- Original author: Cornell University Library
- Stable release: 1.15.0 / 15 July 2024; 22 months ago
- Written in: Java, Web Ontology Language
- License: Apache License
- Website: www.vivoweb.org
- Repository: github.com/vivo-project/VIVO

= VIVO (software) =

Web-based software for scholarly metadata

VIVO is a web-based, open-source suite of computer software for managing data about researchers, scientists, and faculty members. VIVO uses Semantic Web techniques to represent people and their work. As of 2020, it is used by dozens of universities and the United States Department of Agriculture.

==History==
The Cornell University Library originally created VIVO in 2003 as a "virtual life sciences community". In 2009, the National Institutes of Health awarded a $12.2 million grant to University of Florida, Cornell University, Indiana University, Ponce School of Medicine, The Scripps Research Institute, Washington University in St. Louis, and Weill Cornell Medical College to expand the tool for use outside of Cornell.

==Data ingest==
VIVO can harvest publication data from PubMed, CSV files, relational databases, or OAI-PMH harvest. It then uses a semi-automated process to match publications to researchers.

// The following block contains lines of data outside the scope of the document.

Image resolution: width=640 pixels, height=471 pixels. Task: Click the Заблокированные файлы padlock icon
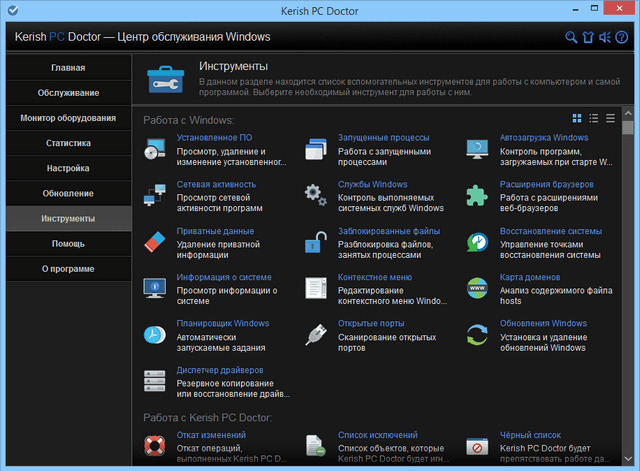point(316,243)
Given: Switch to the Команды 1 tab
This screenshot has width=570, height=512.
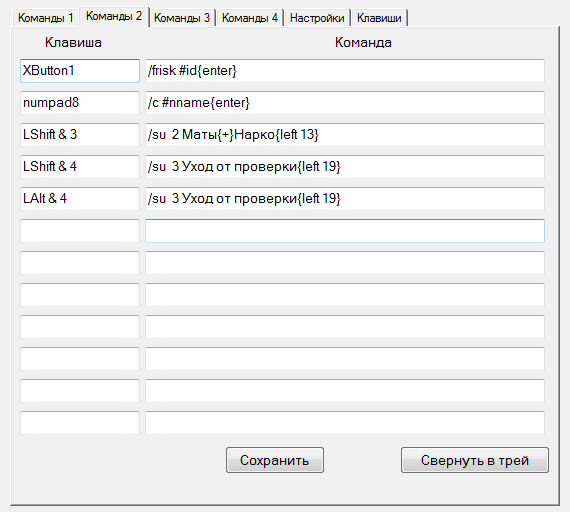Looking at the screenshot, I should 45,18.
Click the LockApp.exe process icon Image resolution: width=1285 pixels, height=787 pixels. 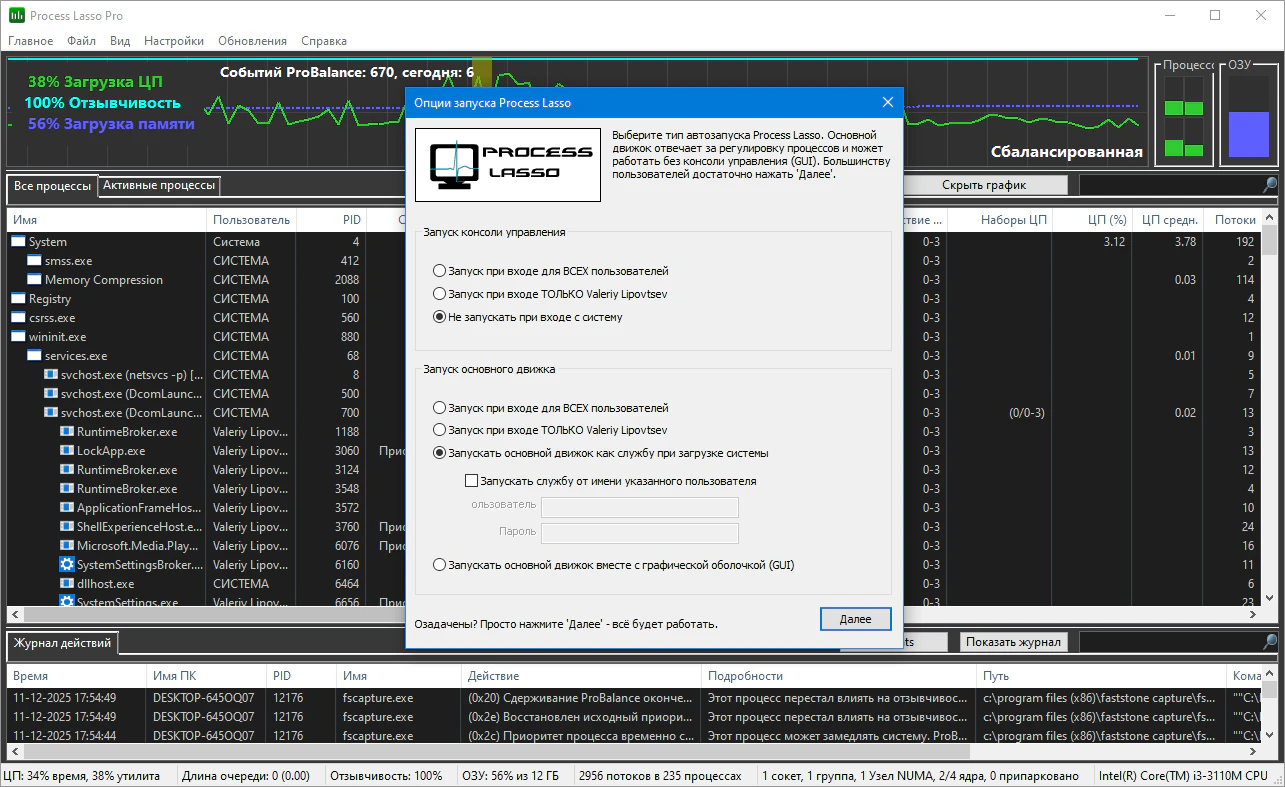click(67, 451)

It also harvests information about researchers from Human Resources systems and student information systems.

==Ontology==
The VIVO ontology incorporates elements of several established ontologies, including Dublin Core, Basic Formal Ontology, Bibliographic Ontology, FOAF, and SKOS. The ontology can be used to describe several roles of faculty members, including research, teaching, and service.

The Dutch Data Archiving and Networked Services and Indiana University worked to develop the ontology to enable bilingual modeling of researchers.